Senator for De la Durantaye, Quebec
- In office 1990–1994
- Preceded by: Jean Bazin
- Succeeded by: Lise Bacon

Member of the National Assembly of Quebec for Dorion
- In office 1969–1970
- Preceded by: François Aquin
- Succeeded by: Alfred Bossé

Personal details
- Born: February 1, 1930 Plantagenet, Ontario, Canada
- Died: October 12, 1998 (aged 68) Saint-Sauveur, Quebec, Canada
- Party: Progressive Conservative

= Mario Beaulieu (senator) =

Canadian politician (1930-1998)

Mario Beaulieu (February 1, 1930 - October 12, 1998) was a Canadian notary, politician and senator.
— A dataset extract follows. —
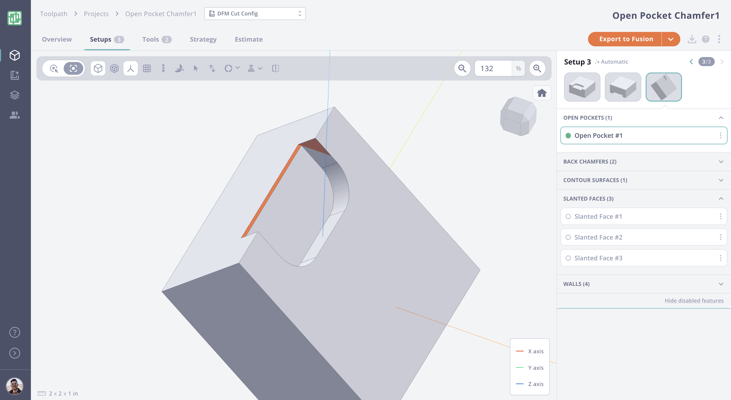
Task: Select Slanted Face #2 radio button
Action: coord(568,238)
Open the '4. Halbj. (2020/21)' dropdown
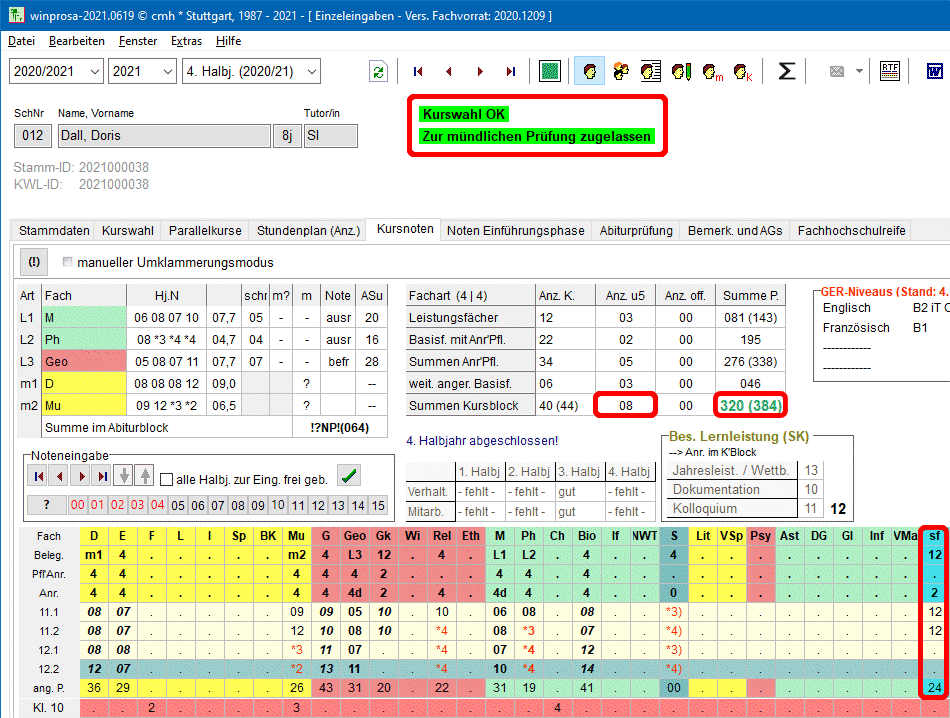The height and width of the screenshot is (718, 950). (x=312, y=72)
== Early life and career ==
Born in Plantagenet, Ontario, the son of Henri de Montpellier Beaulieu and Berthe Lalonde, he was educated in Montreal and became a notary in 1956.

He ran unsuccessfully for the National Assembly of Quebec as a Union Nationale candidate for the riding of Montréal-Laurier in 1962. In 1966, he was the President of the Union Nationale's electoral campaign and was the Chief of Staff to Premier Daniel Johnson and Deputy Minister of Executive Council from 1966 to 1968. In 1968, he was the General Director of the Union Nationale.
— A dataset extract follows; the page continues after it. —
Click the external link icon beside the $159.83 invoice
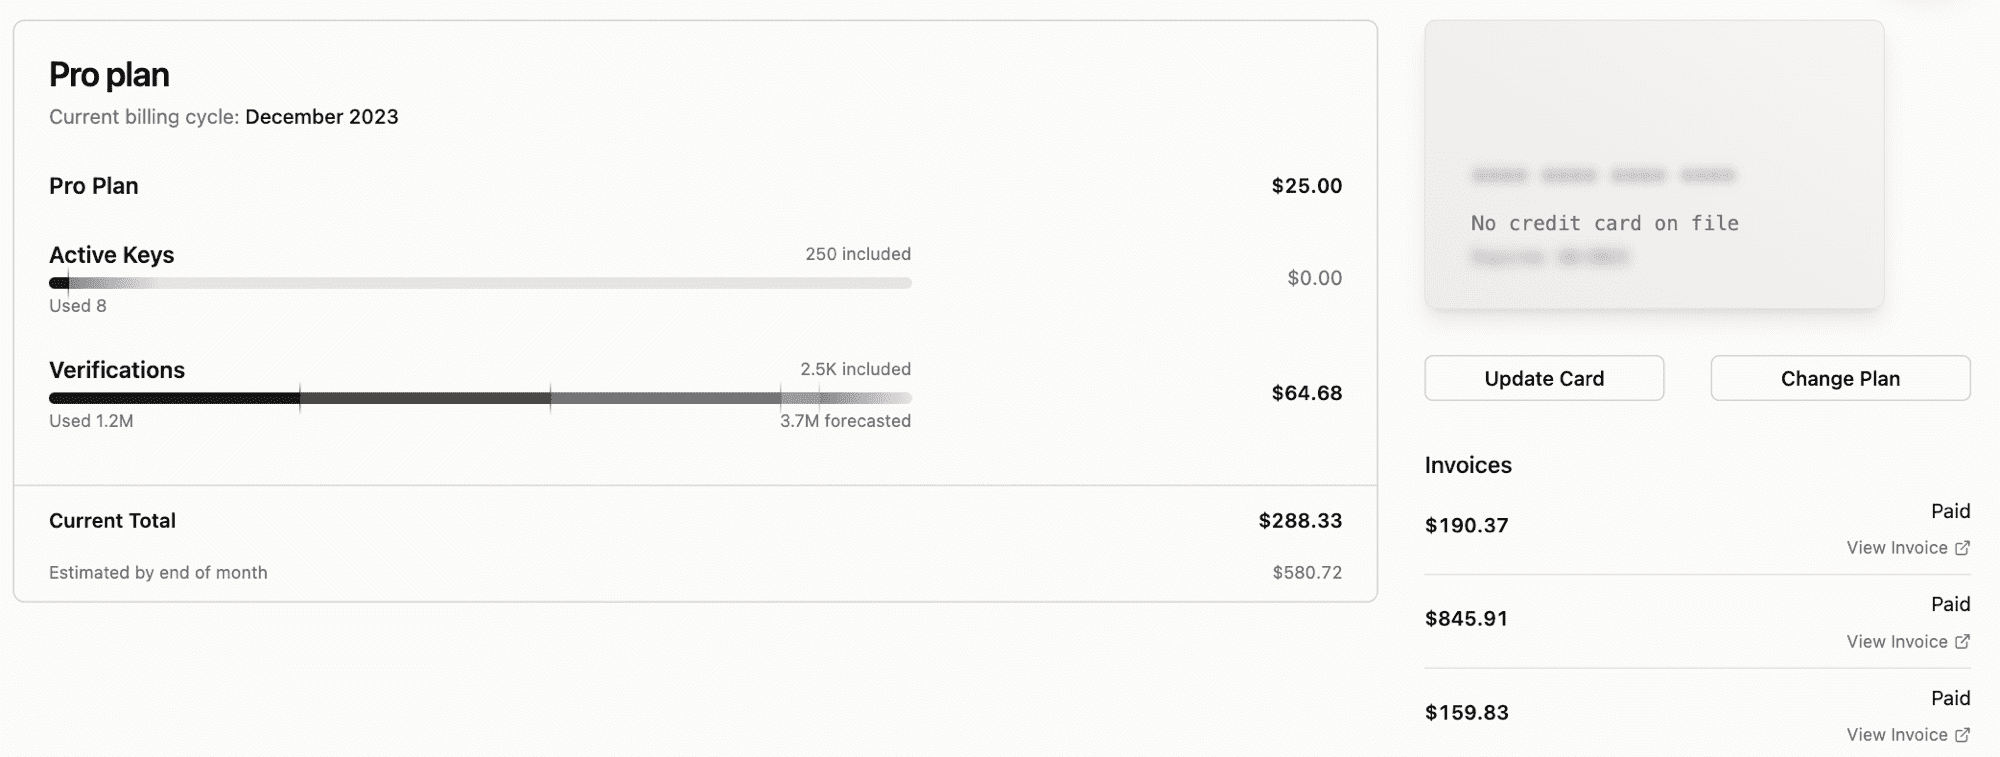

He was elected in a March 1969 by-election in the riding of Dorion and was appointed Minister of Immigration in Jean-Jacques Bertrand's cabinet, in which he served until 1970. From 1969 to 1970, he was the Minister of Finance. He was defeated in the 1970 election. He ran unsuccessfully in 1971 for the leadership of the Union Nationale, placing third, behind victor Gabriel Loubier and Marcel Masse. In 1971, he published a book, La victoire du Québec.

In 1984, he was Vice-President of the Progressive Conservative Party of Canada's Quebec campaign and Chairman of the electoral campaign in 1988.

In 1990, he was appointed to the Senate representing the senatorial division of De la Durantaye, Quebec as a Progressive Conservative, he resigned in June 1994.